TEKS DOKUMEN ::
Sehingga, penarikan pajak yang diperbolehkan hanyalah dalam keadaan darurat
saat tidak tersedia lagi dana pada baitul maal. Juga ketika dalam keadaan
peperangan yang membutuhkan dana lebih. Maka apabila dalam keadaan yang
baik-baik saja dan semua kebutuhan masih bisa dikelola oleh baitul maal, pajak
diharamkan. Pendapat lain dari Al Qurtubi menyatakan bahwa ulama sepakat atas
bolehnya pungutan selain zakat apabila dibutuhkan.
Dalam Gusfahmi (2011:156) Abu Yusuf dalam kitab Al-Kharaj
menyebutkan bahwa:
“Semua khulafaurrasyidin, terutama Umar, Ali dan Umar Bin Abdul
Aziz dilaporkan telah menekankan bahwa pajak harus dikumpulkan
dengan keadilan dan kemurahan, dan tidak diperbolehkan melebihi
kemampuan rakyat untuk membayar, juga jangan sampai membuat
mereka tidak mampu memenuhi kebutuhan pokok mereka sehari-hari.
Abu Yusuf mendukung hak penguasa untuk meningkatkan atau
menurunkan pajak menurut kemampuan rakyat yang terbebani.”
Pernyataan ini menunjukkan bahwa Abu Yusuf menyetujui
diberlakukannya pajak. Bahkan beliau menyatakan mendukung hak penguasa
dalam mengurang ataupun menambah pajak sesuai engan kemampuan
50
masyarakat.namun kesetujuan ini tetap berada pada syarat tidak melebihi
kemampuan masyarakat.
Dalam buku ini juga menyatakan bahwa M. Umer Chapra, dalam Islam
and The Economic Challenge menyataan:
“Hak negara Islam untuk meningkatkan sumber-sumber daya lewat pajak
disanping zakat telah dipetahankan oleh sejumlah fuqaha yang pada
prinsipnya telah mewakili semua mazhab fiqih. Hal ini disebabkan
karena dana zakat dipergunakan pada prinsipnya unruk kesejahteraan
kaum miskin padahal negara memerlukan sumber-sumber dana yang lain
agar dapat melakukan fungsi-fungsi alokasi, distribusi, dan stabilisasi
secara efekrif. Hak ini dibela para fuqaha berdasarkan hadist: “pada
hartamu ada kewajiban lain selain zakat””

DESKRIPSI SOAL :: Tuliskan semua nama orang yang disebut dalam teks tentang pajak dalam Islam. Data yang ada tidak perlu dipakai.

ISI DATA ::
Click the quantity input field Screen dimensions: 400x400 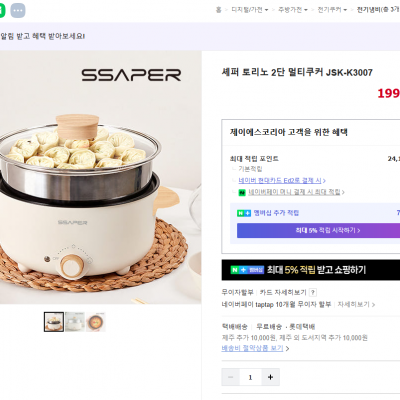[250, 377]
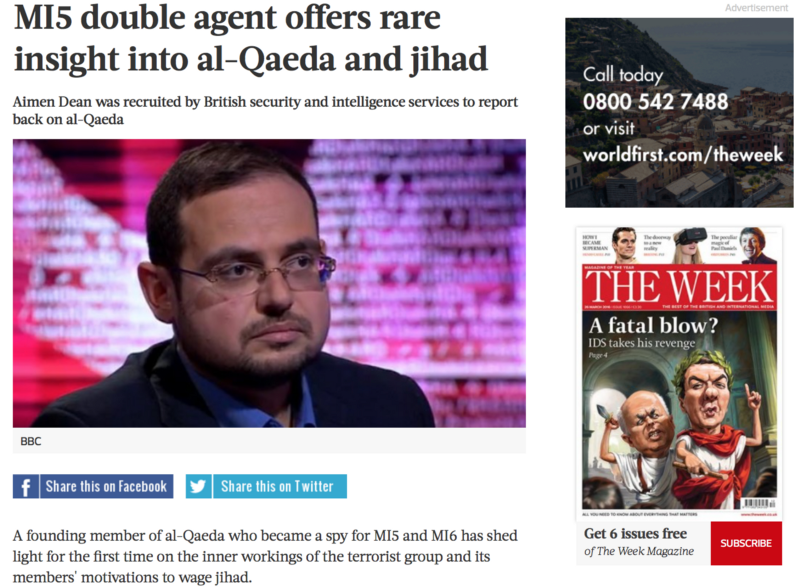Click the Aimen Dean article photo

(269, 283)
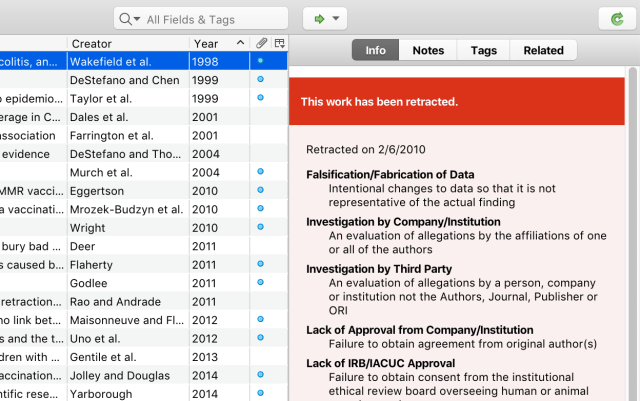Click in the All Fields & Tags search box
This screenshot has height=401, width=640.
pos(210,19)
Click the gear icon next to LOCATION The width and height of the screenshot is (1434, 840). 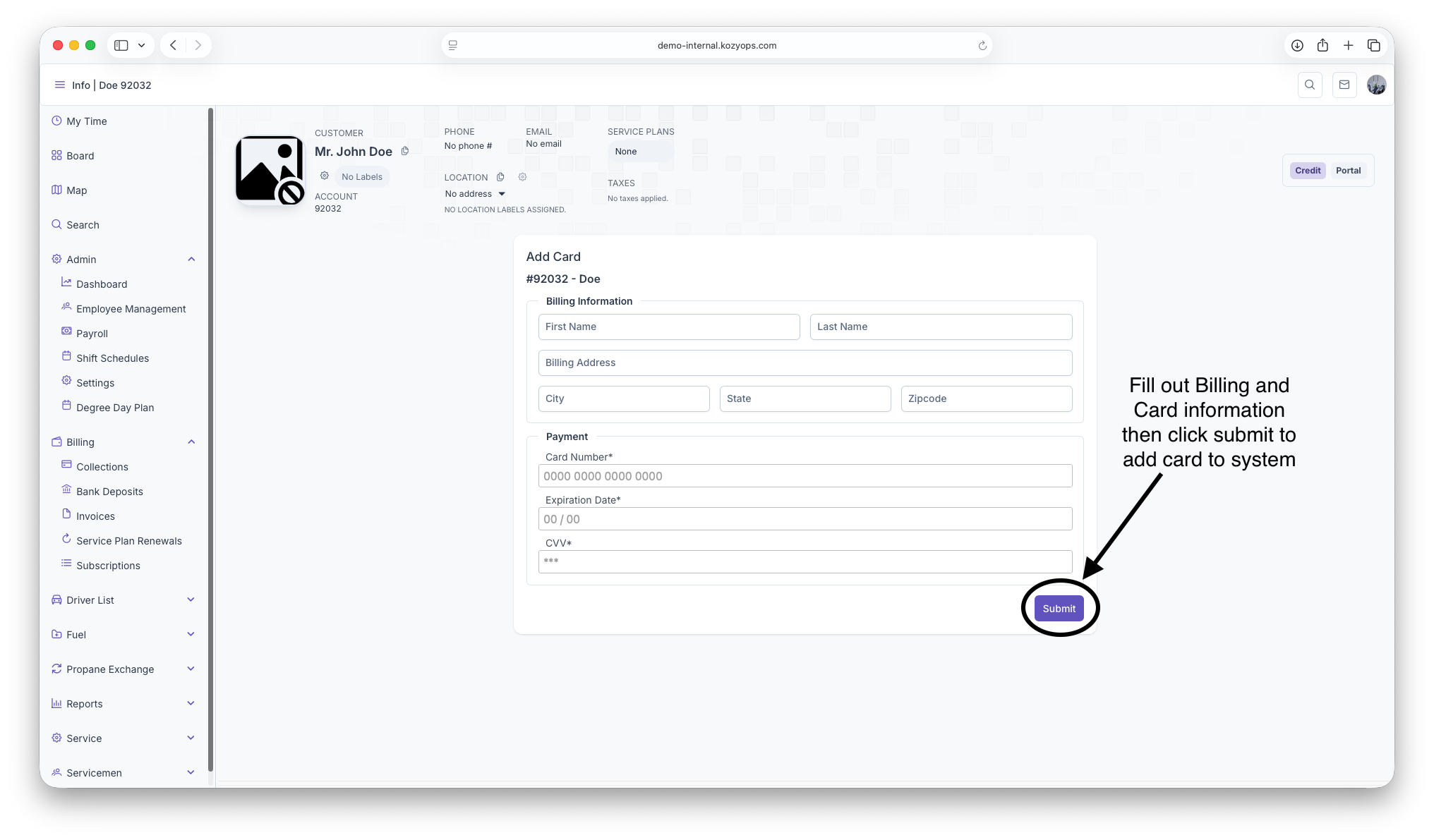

JAWABAN :: Al Qurtubi, Gusfahmi, Abu Yusuf, Umar, Ali, Umar Bin Abdul Aziz, M. Umer Chapra